The first thing you want to do is eliminate any confusion and make sure the top and bottom are both off. You can do this by plugging the wire into the top plug and then the bottom plug to be sure their both off, if not, the battery pack won't program, and you'll be saying things about Larry you shouldn't have!
To program Top Output for seconds, hold down Bottom Arrow button, then press and release Top On/Off button. The LOW BATTERY light will blink--> one blink-10 secs, 2 blinks-12 secs, etc. (Second mode times are: 
10, 12, 14, 16, 18, 20, 30, 40, 50, or 60 seconds.) Release button when desired time is reached.
To program either the top or bottom for minutes, depress Top Arrow button, then press and release Top or Bottom On/Off button. The LOW BATTERY light will blink-->1 blink-2 minutes, 2 blinks-4 minutes, etc. (Minute mode times are:2, 4, 6, 8, 10, 20, 30 40, and 50 minutes.) Once again, release the button when desired time is reached.
The Top Output can only be programmed for Seconds or Minutes.
The Bottom Output can only be programmed for Minutes and LOW Voltage.
To set the Bottom Output button to LOW Voltage Mode: Hold down the Bottom Arrow button and press and release the bottom On/Off button. The LOW BATTERY light will blink quickly twice, signifying the change to low voltage. To restore the button to Normal Voltage Mode: repeat this sequence. Returning to Normal Voltage Mode is signified by 3 quick blinks. The Bottom Output retains the last programmed Auto-Off minute setting. 
I hope this helps.


----------



## asa_low12 (Mar 15, 2008)

Thank you. I couldn't find this is a search so maybe somebody else will need it one day.


----------



## Robert Sowell (Aug 22, 2005)

asa_low12 said:


> Thank you. I couldn't find this is a search so maybe somebody else will need it one day.
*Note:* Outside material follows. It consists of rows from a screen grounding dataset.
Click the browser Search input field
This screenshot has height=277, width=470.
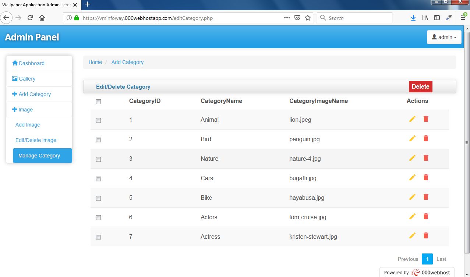(x=357, y=18)
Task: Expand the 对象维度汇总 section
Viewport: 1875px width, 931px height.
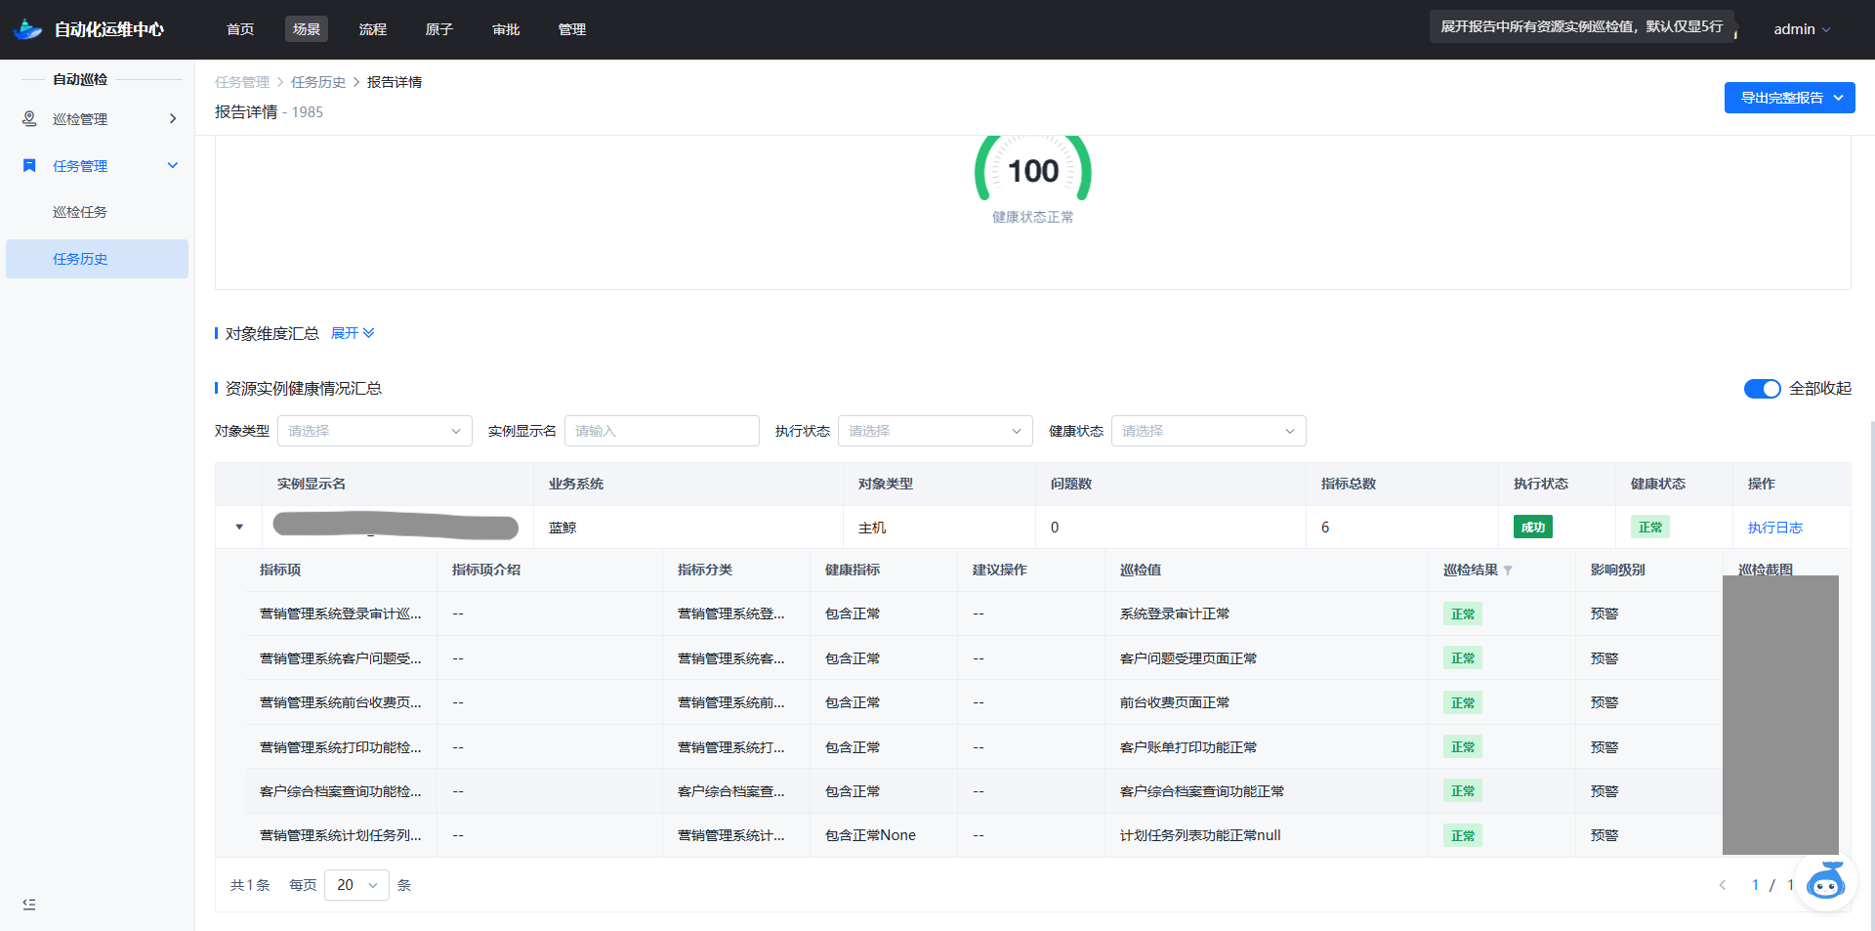Action: pyautogui.click(x=353, y=333)
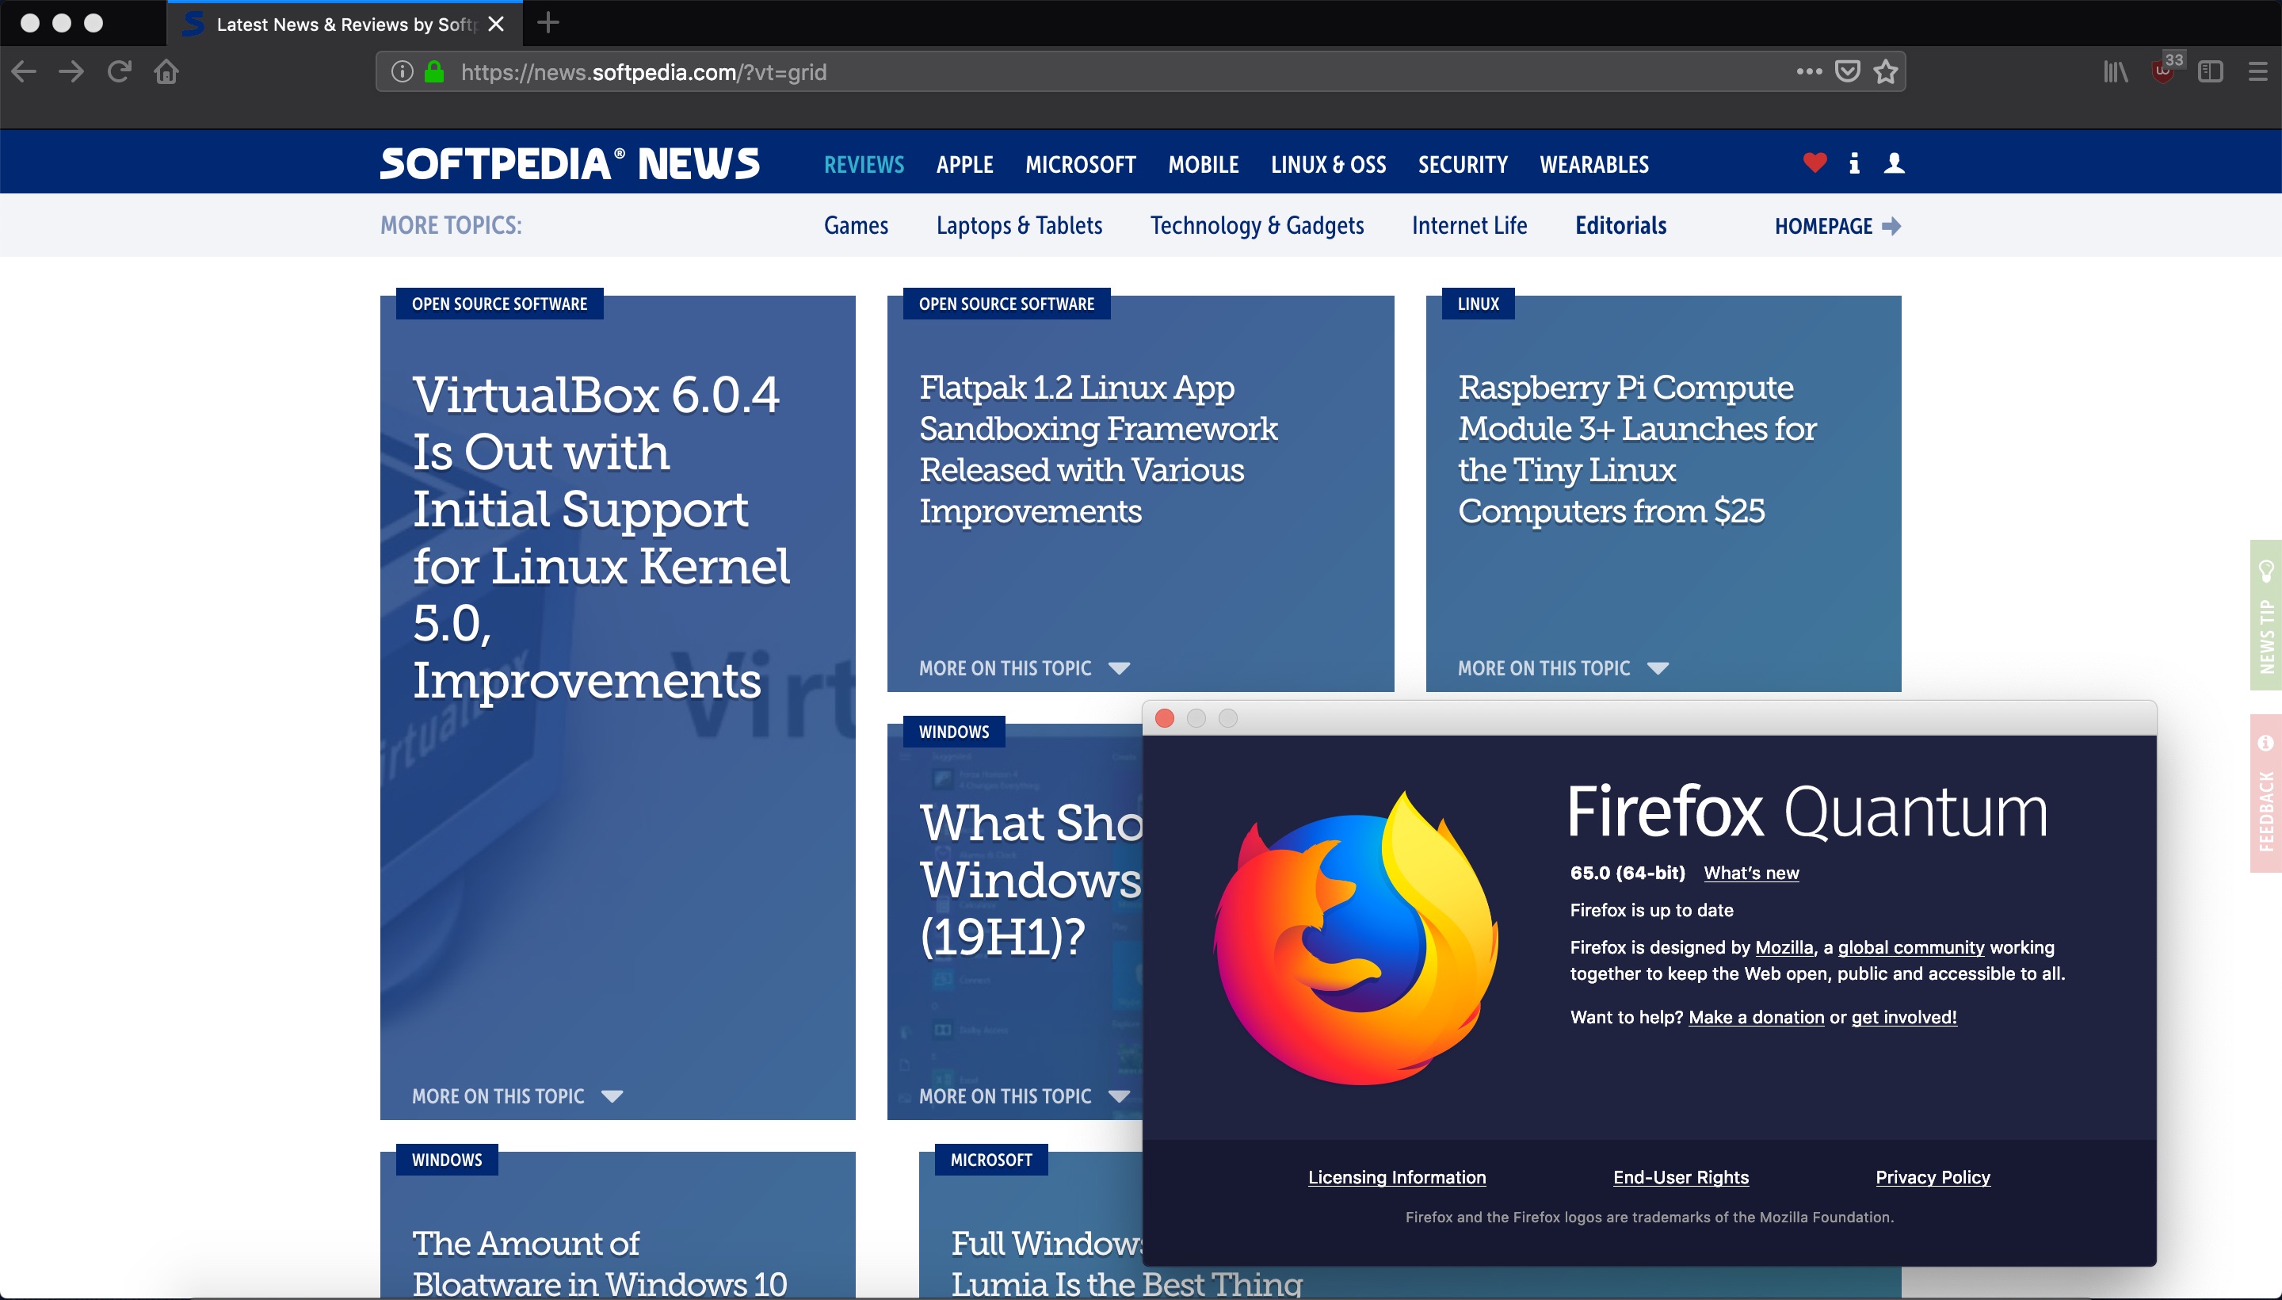Screen dimensions: 2282x1300
Task: Click inside the address bar
Action: pyautogui.click(x=1071, y=71)
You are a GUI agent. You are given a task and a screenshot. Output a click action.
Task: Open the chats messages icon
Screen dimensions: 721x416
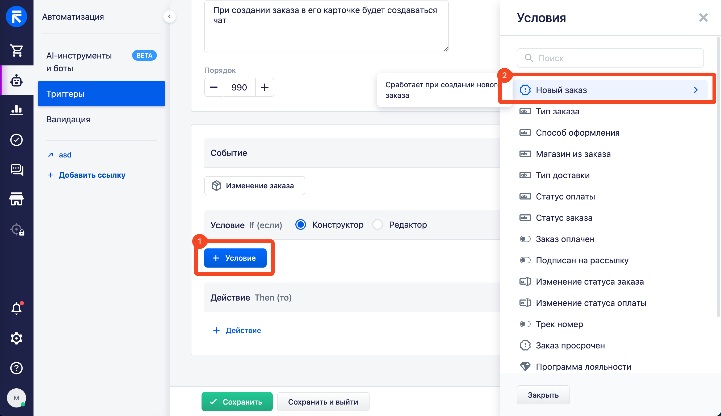coord(17,170)
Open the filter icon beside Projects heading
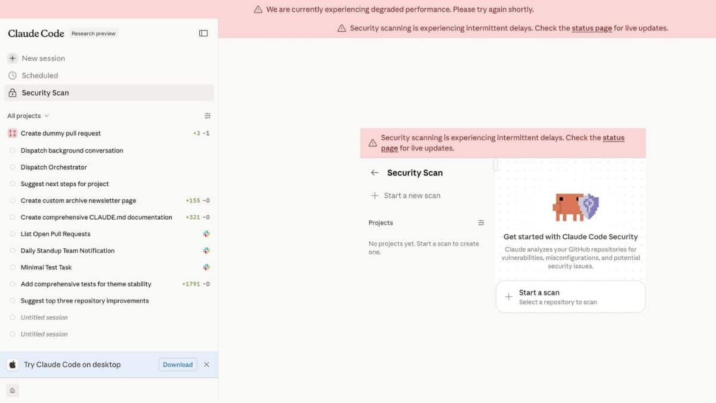 pyautogui.click(x=481, y=223)
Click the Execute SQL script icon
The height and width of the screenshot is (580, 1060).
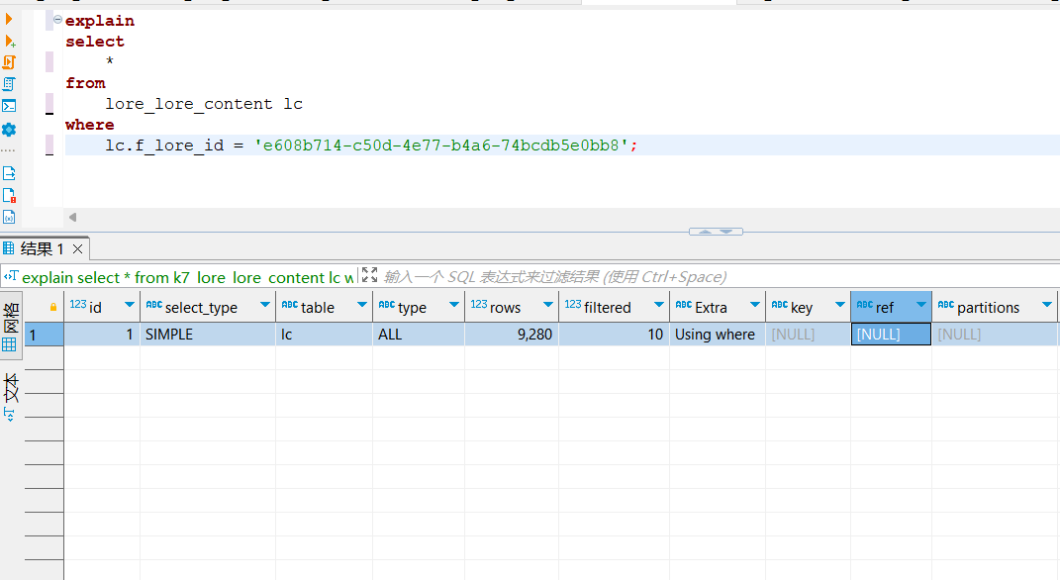tap(9, 61)
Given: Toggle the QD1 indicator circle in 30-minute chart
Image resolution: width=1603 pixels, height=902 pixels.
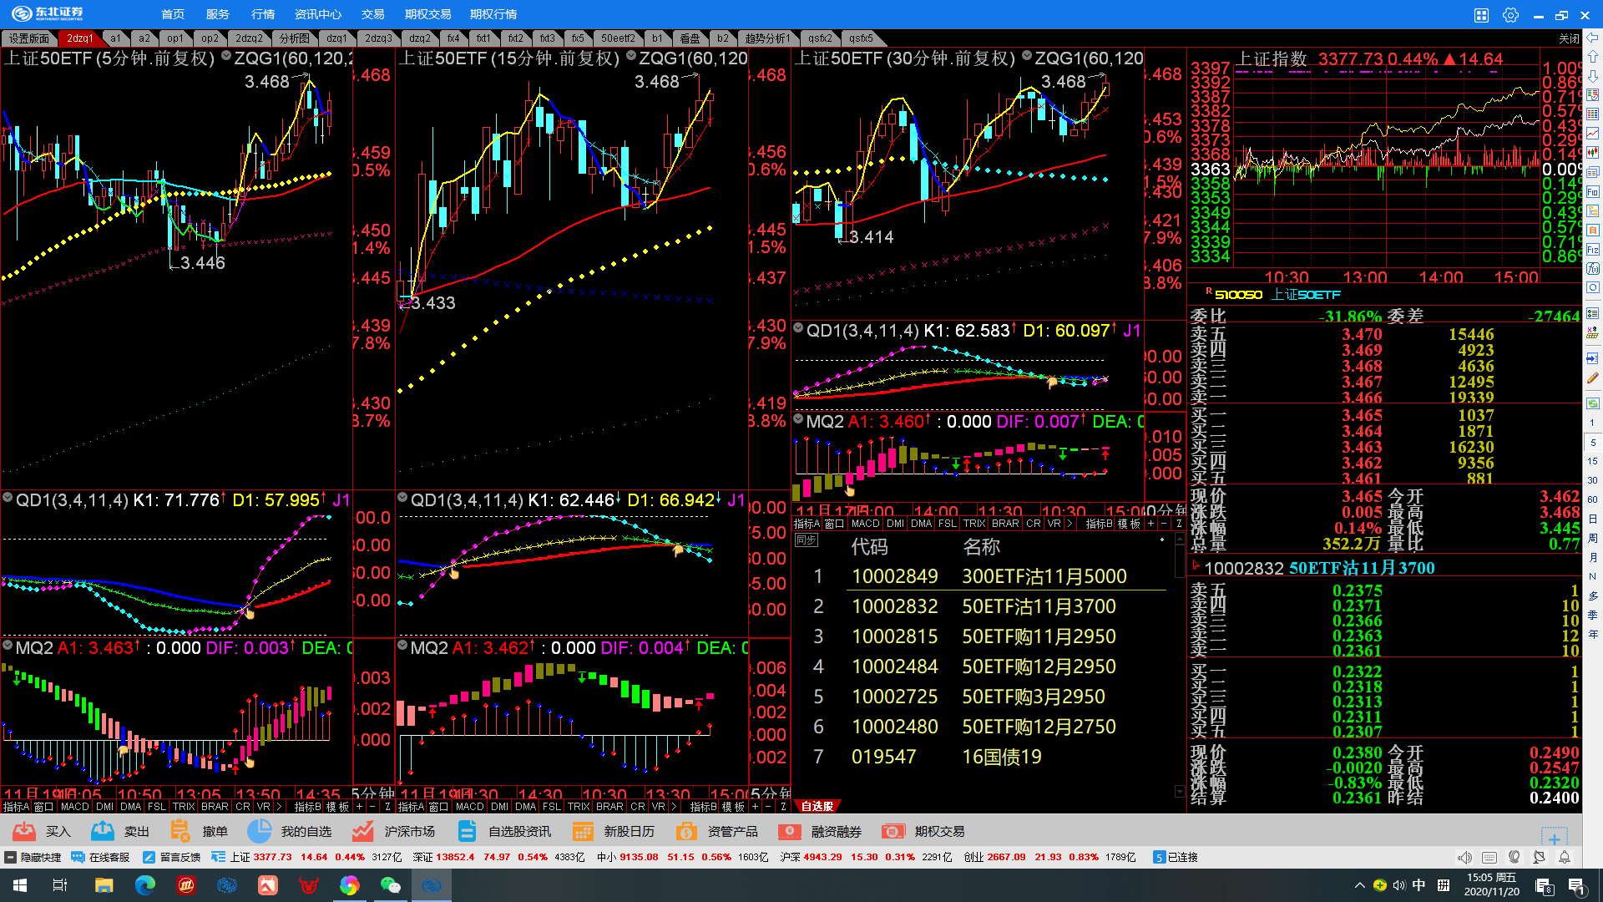Looking at the screenshot, I should pyautogui.click(x=798, y=328).
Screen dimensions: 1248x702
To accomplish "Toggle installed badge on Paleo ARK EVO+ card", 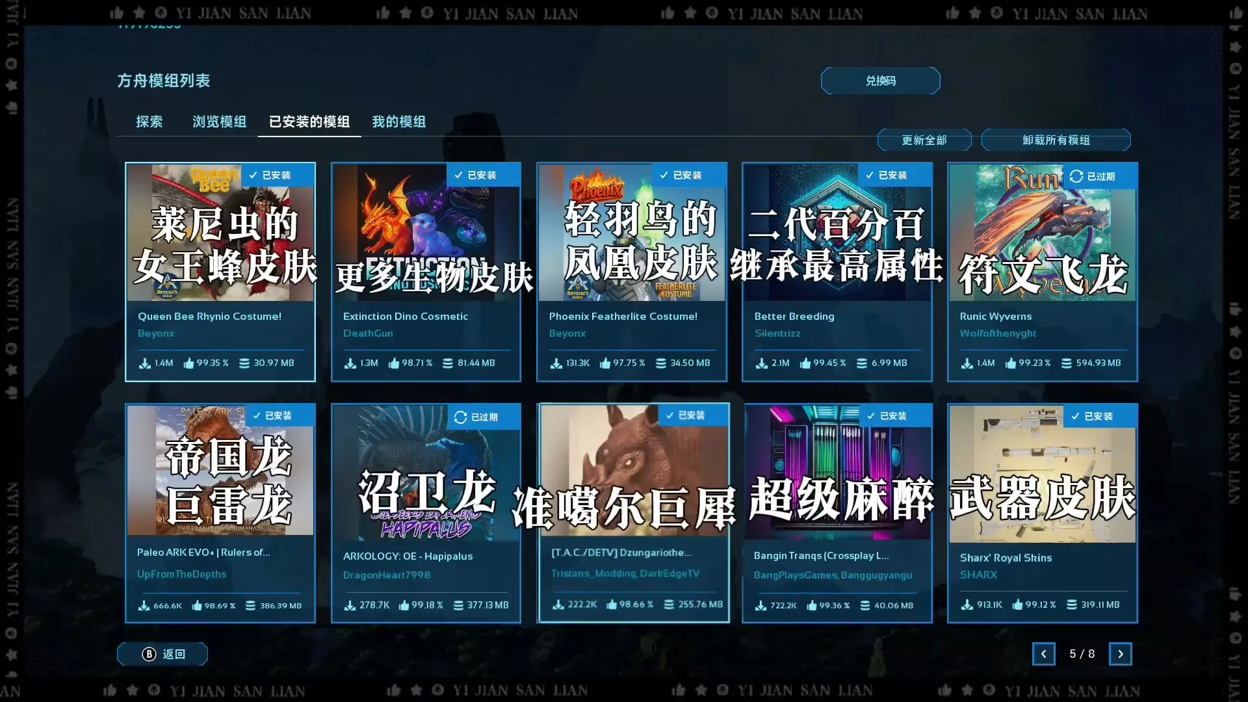I will (x=272, y=415).
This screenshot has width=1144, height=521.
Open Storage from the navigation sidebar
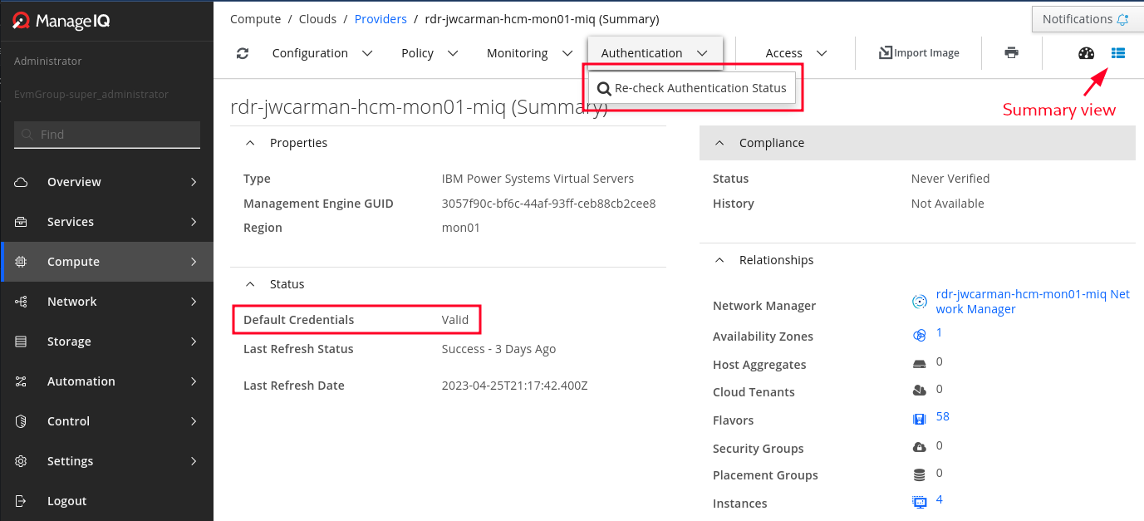tap(68, 341)
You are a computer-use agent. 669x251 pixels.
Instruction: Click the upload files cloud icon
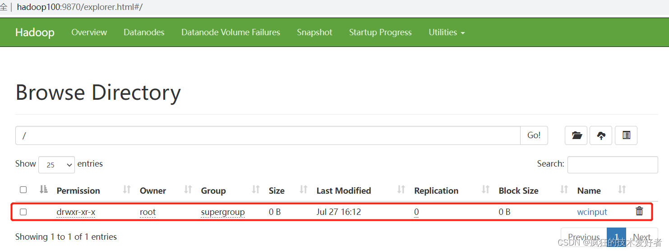601,135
Thank you, I am that person that needed it one day. Pulling my hair out and found out the bottom power was on. Thank you for the help!


----------



## WhitBri (Jan 30, 2007)

tagging this to review later when I set mine up


----------



## enabear722 (Oct 10, 2005)




----------



## Daniel Boone (May 31, 2002)

3-D Quest said:


> The first thing you want to do is eliminate any confusion and make sure the top and bottom are both off. You can do this by plugging the wire into the top plug and then the bottom plug to be sure their both off, if not, the battery pack won't program, and you'll be saying things about Larry you shouldn't have!
> To program Top Output for seconds, hold down Bottom Arrow button, then press and release Top On/Off button. The LOW BATTERY light will blink--> one blink-10 secs, 2 blinks-12 secs, etc. (Second mode times are:
> 10, 12, 14, 16, 18, 20, 30, 40, 50, or 60 seconds.) Release button when desired time is reached.
> To program either the top or bottom for minutes, depress Top Arrow button, then press and release Top or Bottom On/Off button. The LOW BATTERY light will blink-->1 blink-2 minutes, 2 blinks-4 minutes, etc. (Minute mode times are:2, 4, 6, 8, 10, 20, 30 40, and 50 minutes.) Once again, release the button when desired time is reached.
> ...


Can one set the top output for like 1 minute and 30 seconds. (3D) Set the bottom output for 5 minutes for indoor. Then just swap the out puts for each venue.
DB


----------



## asa_low12 (Mar 15, 2008)

Robert Sowell said:


> Thank you, I am that person that needed it one day. Pulling my hair out and found out the bottom power was on. Thank you for the help!


:thumbs_up


----------



## 3-D Quest (Jan 26, 2007)

Daniel-->
The longest the top output can be programmed for is 1 minute, that of course, would be 30 seconds less than your desiring.
The bottom out put is set on even times, 4 or 6 minutes would be the closest you could get to your desired time.
But; Absolutely you can alternate venues between the top and bottom outputs. The nice thing about the bottom output is it can be programmed to low voltage, which goes a long way to saving the batteries life.
Wayne<--


----------



## jjl8440 (Dec 9, 2009)

great info, also marking for reference


----------



## ABTABB (Apr 4, 2007)

I could never remember, so I keep a picture on my phone...lol


----------